Model-view framework for the Ruby programming language

Merb is a discontinued model–view–controller web framework in Ruby, notable as a precursor to Rails 3. It brought increased focus on speed and modularity to Rails 3. The name Merb is a contraction of "Mongrel" and "Erb".

== Precursor to and merge with Rails 3 ==

Merb began as a "clean-room" implementation of the Rails controller stack but grew to incorporate several ideas that deviated from Rails's spirit and methodology at the time, most notably component modularity, extensible API design, and vertical scalability. It was developed by Ezra Zygmuntowicz and Yehuda Katz. Most of these capabilities were added to Rails during the Rails 3/Merb merger. Merb was first released at the 2008 RubyConf and development has since stopped; Rails 3, therefore, serves as both the successor to Rails 2 and the successor to Merb.

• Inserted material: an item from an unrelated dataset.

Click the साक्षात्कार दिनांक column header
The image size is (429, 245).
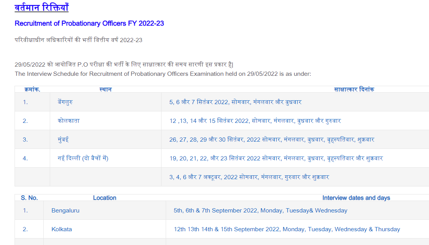(x=354, y=89)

== Differences from Ruby on Rails ==

Merb's design attempted to address several criticisms of Rails 2:
- lack of component modularity (monolithic design)
- lack of an extensible API
- lack of vertical scalability

=== Modularity ===

Merb itself encompassed only the controller layer in MVC architecture, and used a suite of complementary, optional plugins together to assemble applications. The primary integration points were the web server interface, the model layer, the view layer, and controller extensions and add-ons. Merb's default application stack incorporated Datamapper for models, ERB for views, and Rack and Mongrel as the web server layer.

=== Well-defined API ===
Before the Merb / Rails 3 merge, Rails lacked a well-defined, documented, public API for extensions and plug-ins, leading to issues when Rails changes broke monkey-patches performed by plug-ins. With the Rails 3 / Merb merge, Rails gained a defined public API with a test suite, giving users and plugin developers a clearer, more stable API to build against, reducing plugin breakage from release to release.

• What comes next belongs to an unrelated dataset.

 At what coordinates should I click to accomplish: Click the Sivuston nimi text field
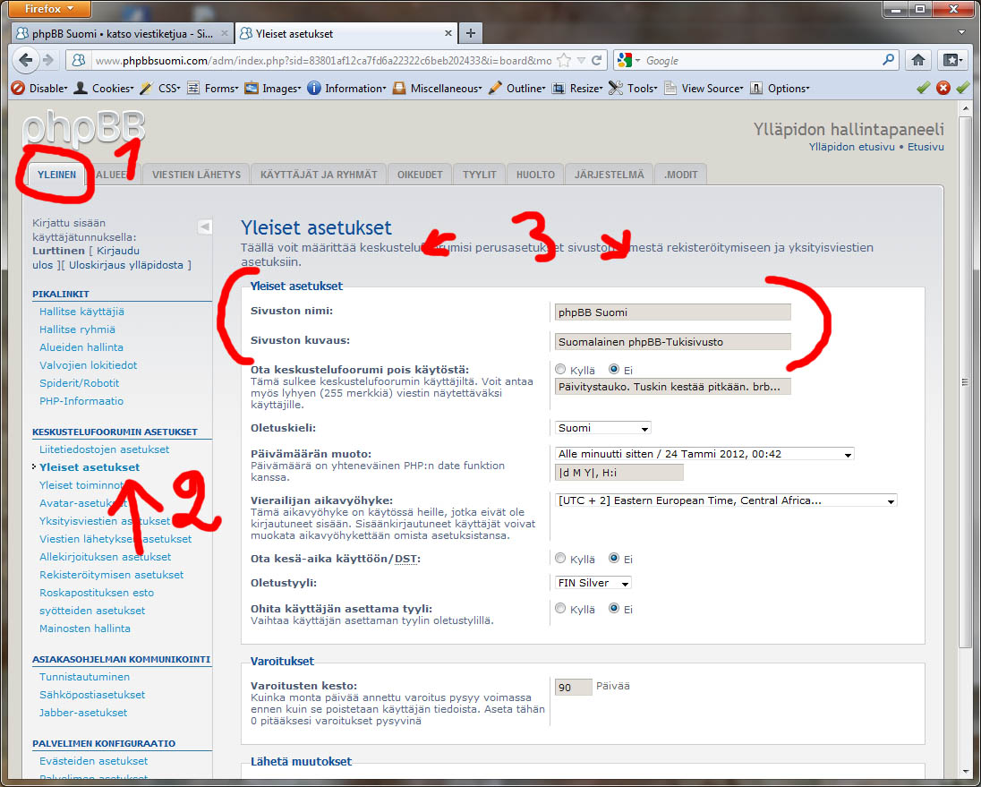(672, 312)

=== Performance and scalability ===
Some early versions of Rails received bad publicity for lack of performance, frequently due to developer confusion about ActiveRecord queries. David Heinemeier Hansson, the creator of Rails, stated that Merb re-wrote many core Rails pieces to be faster, and incorporated those changes from Merb in the Rails 3 merge, promising users that "Rails 3 will get all the performance attention that the Merb guys are known for".